On the opposite side of Stromness, where the arm of the sea, which forms the harbor, is about a quarter of a mile in width, there is, immediately over the shore, a small square patch of ground, apparently a planticruive, or garden, surrounded by a tall dry-stone fence. It is all that survives—for the old dwelling-house to which it was attached was pulled down several years ago—of the patrimony of Gow the "Pirate;" and is not a little interesting, as having formed the central nucleus round which,—like those bits of thread or wire on which the richly saturated fluids of the chemist solidify and crystallize,—the entire fiction of the novelist aggregated and condensed under the influence of forces operative only in minds of genius. A white, tall, old-fashioned house, conspicuous on the hill-side, looks out across the bay towards the square inclosure, which it directly fronts. And it is surely a curious coincidence, that while in one of these two erections, only a few hundred yards apart, one of the heroes of Scott saw the light, the other should have proved the scene of the childhood of one of the heroes of Byron,
"Torquil, the nursling of the northern seas."
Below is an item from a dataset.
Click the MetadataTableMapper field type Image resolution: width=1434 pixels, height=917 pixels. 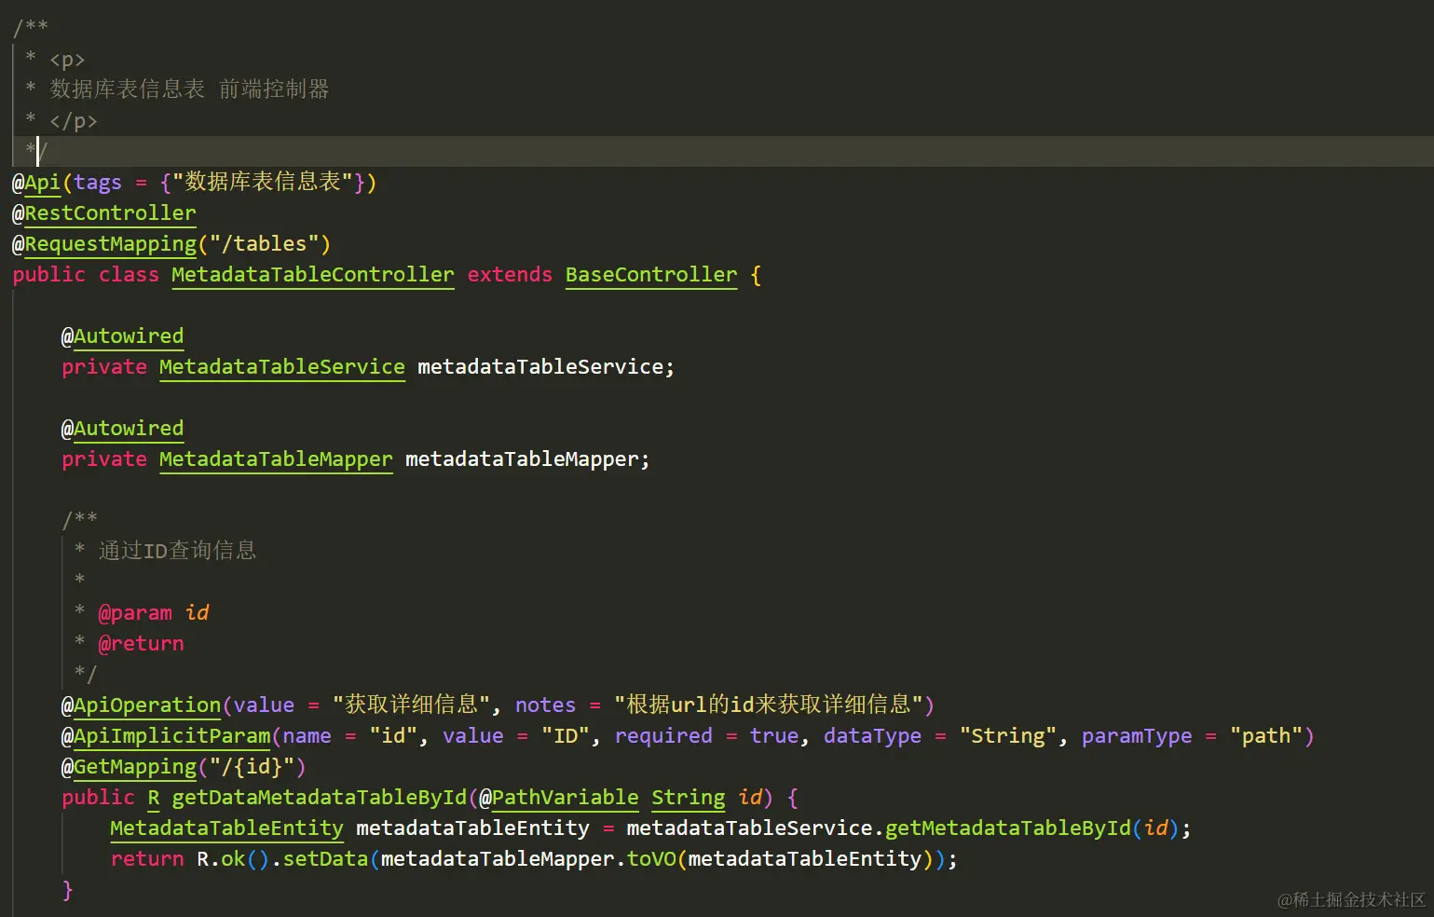(x=275, y=459)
The reader will remember, that in Byron's poem of "The Island," one of the younger leaders of the mutineers is described as a native of these northern isles. He is drawn by the poet, amid the wild luxuriance of an island of the Pacific, as
"The blue-eyed northern child, Of isles more known to man, but scarce less wild,— The fair-haired offspring of the Orcades, Where roars the Pentland with his whirling seas,— Rocked in his cradle by the roaring wind, The tempest-born in body and in mind,— His young eyes, opening on the ocean foam,— Had from that moment deemed the deep his home."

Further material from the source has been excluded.